Laura Pryor 07/30/19 - 12:09 pm

Older workers

We hear a lot about millennials, and how to attract them to your workplace or get them to buy your products. In the meantime, however, the fastest-growing segment of the workforce is on the other end of the spectrum: Older workers past the age of 65.

What happened? Did Boomers blow all their retirement money keeping up with the Joneses during the materialistic ‘80s? Not so. Recently released statistics from the U.S. Census Bureau and the Bureau of Labor Statistics show that the highest increase in 65+ workers has been among high income, highly educated people. These older workers want to make a contribution, to stay engaged. And their engagement rate is high, especially compared to millennial workers, who have been shown to have lower levels of engagement at work.

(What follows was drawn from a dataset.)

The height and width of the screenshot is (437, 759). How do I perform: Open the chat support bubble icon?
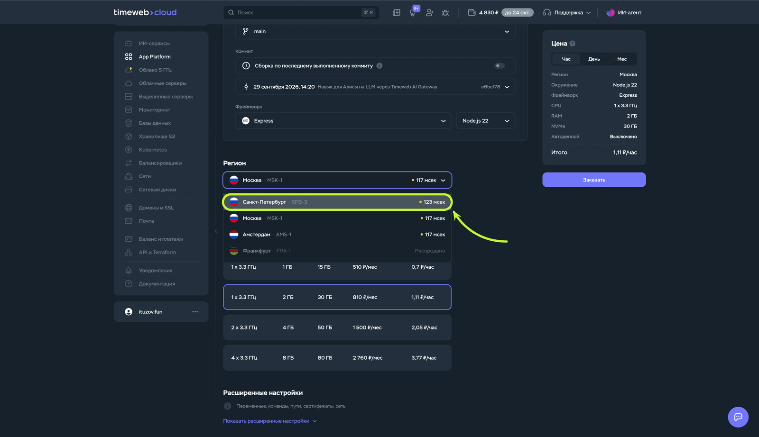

Another reason Grandma’s still got a gig: Older workers feel healthier than ever before and have the stamina to continue working. With that stamina, many are starting second careers – the dream job they never pursued, or the business they always wanted to start.

According to a report by Deloitte Insights, older workers produce a higher quality of work and have better relationship and organizational skills. And they’re often looking for part-time or flex arrangements that offer employers the best of both worlds: superior quality work at a reduced cost. But the report also cautions that many workplaces are unprepared to handle the Human Resources challenge of more 65+ workers.